As it transpired, Leinster played 10 A games this season and the proposal is for the same or even more next season. This obviously has a detrimental effect on the club game. Never mind the inevitable drain on the clubs from yet more player call-ups, even if most of them were on non-AIL weekends, it is a clear statement that the A games are replacing the club game as the third tier on the Irish pyramid.

"I admit I'm probably biased," conceded Mick Galwey after Shannon's latest AIL coronation on Saturday, "but from my experience there simply has to be a strong club game and a strong AIL from which players can progress to the provinces. You go through the Munster team which will be playing on Saturday and nearly all of them would have played a fair amount of AIL rugby.

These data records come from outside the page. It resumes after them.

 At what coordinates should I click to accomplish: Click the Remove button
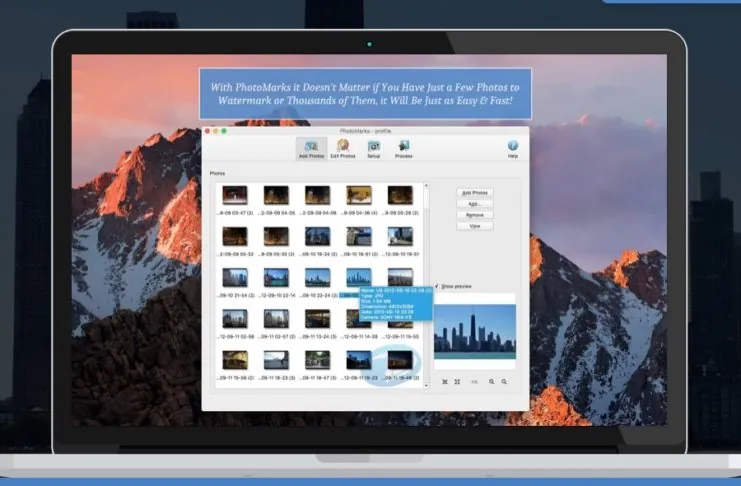475,214
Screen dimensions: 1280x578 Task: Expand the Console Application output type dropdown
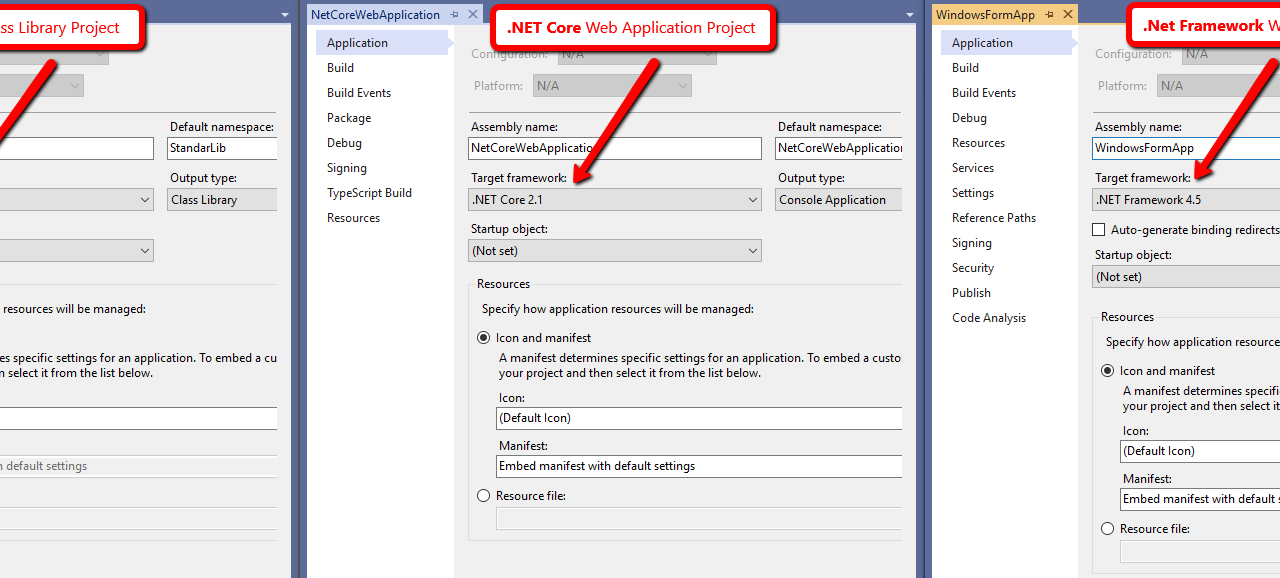pos(838,200)
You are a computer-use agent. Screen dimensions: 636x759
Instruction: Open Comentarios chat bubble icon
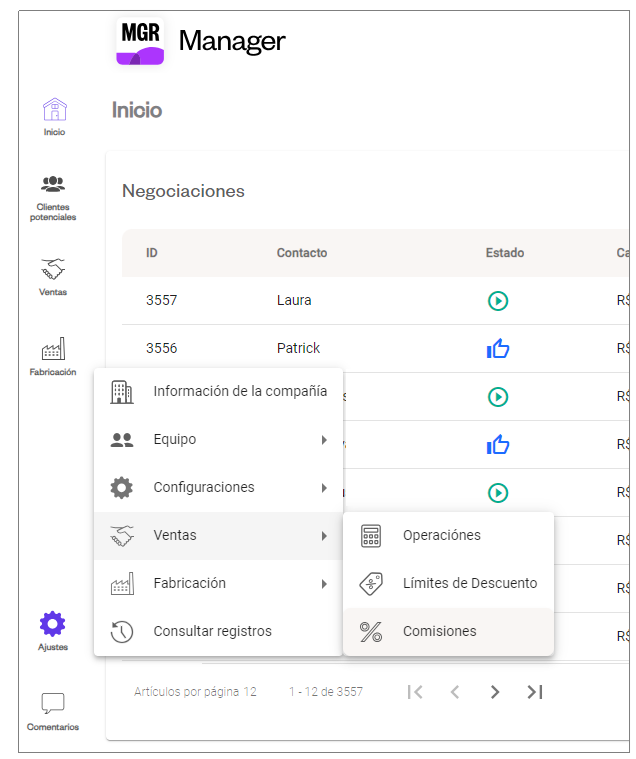(53, 703)

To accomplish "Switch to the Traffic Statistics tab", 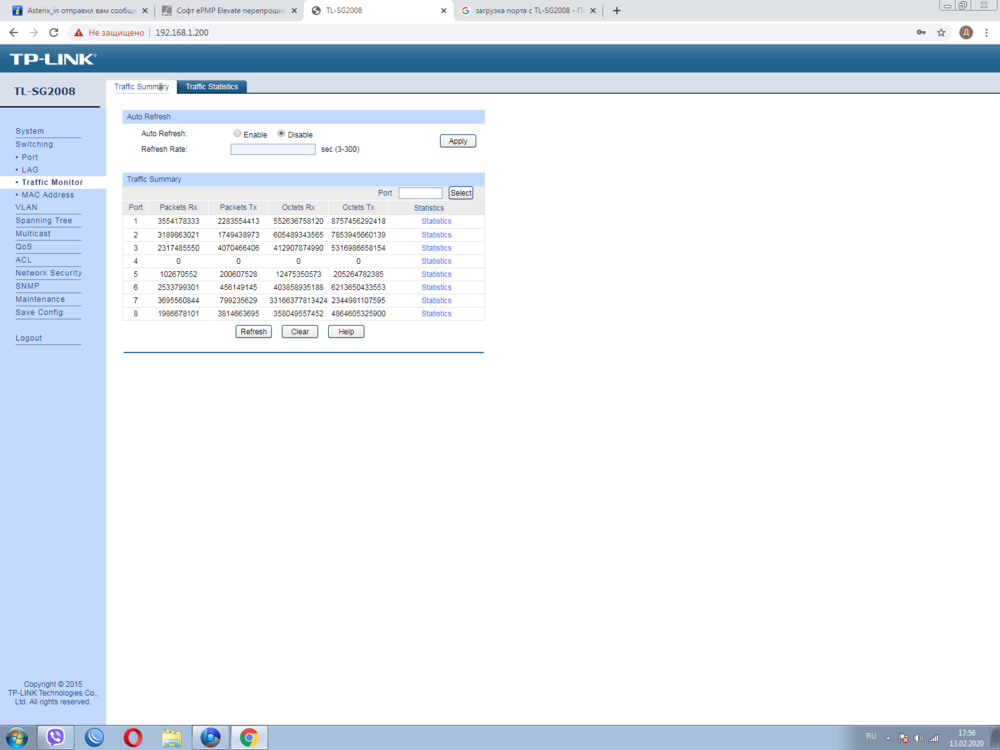I will coord(211,87).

"Many of them learnt the game at their clubs and, you think of someone like Paul O'Connell at Young Munster, were able to play a good standard of rugby while he was knocking on Munster's door.

"A games . . . can't replace the passion of playing with your friends and team-mates at club level, in many cases guys you've grown up with or even shared a house with . . . I think we should have more investment in the club game, with more contracted players being made available to their clubs, and less for A matches. Looking ahead, that is far better for the future of the game in Ireland."

The clubs are already sucking the hind tit of the provinces. Coaches generally don't know what players are available to them, and therefore cannot finalise their teams, until, in some cases, the mornings of matches.

One cannot blame the provincial coaches/directors of rugby for wanting more of these games. Anybody in their shoes would probably want it. But this short-term solution, of sorts, for the provinces, cannot be good in the long-term for the clubs or, by extension, the Irish game.

It is simply devastating for the club game, for the clear insinuation and after-effect of this move is to drive a bigger wedge between the club game and the province, effectively reducing the AIL to a fully amateur game, which is what many in the club game believe the IRFU are covertly endeavouring to do.

That it could be approved by the branches shows also how out of touch they appear to be with the needs of the club game, which is alarming given so many of them supposedly represent the clubs and the branches were going to be charged with running the feeder leagues under the IRFU's flawed and abandoned master plan for the AIL.

The move toward more A games sends a message to players - whether contracted, semi-contracted or non-contracted - that their performances in the AIL don't really count for much, that performances at A level would be imperative. It also flies in the face of the union's stated objective in its strategic plan.

However, whatever about reduced crowds at AIL matches, even the proverbial two men and a dog wouldn't identify with provincial A sides. Nor do the provinces introduce thousands of underage kids to the game, develop them through their underage ranks and, in some cases, help them become fully fledged professionals with their provinces. Take that away from them, and what are they to aspire to?

Sure the provinces can readily identify the Luke Fitzgeralds and Jonathon Sextons of the schools game and bring them straight into their academy or professional squads. But the clubs still know their way around their locale, the junior scene and the club scene better than the provinces. They also have decades of tradition, with footholds in communities.

For sure there has been a worrying drain of non frontline provincial players to English clubs, the recent cases of Eoin Reddan and then Frank Murphy being prime cases in point. But a far more preferable option would be for the AIL to be enhanced, for provinces to make under-used provincial players more readily available to the clubs. That clearly isn't happening, and an expansion in the number of A games would further reduce their appearances at club level.

It might help if there was a push toward a higher quality first division, of perhaps 10 or no more than 12 clubs. As has been said here before, this could come with a 12-team second division and a third division divided into two groups of 12. We are moving into the territory of turkeys voting for Christmas but it remains the best solution.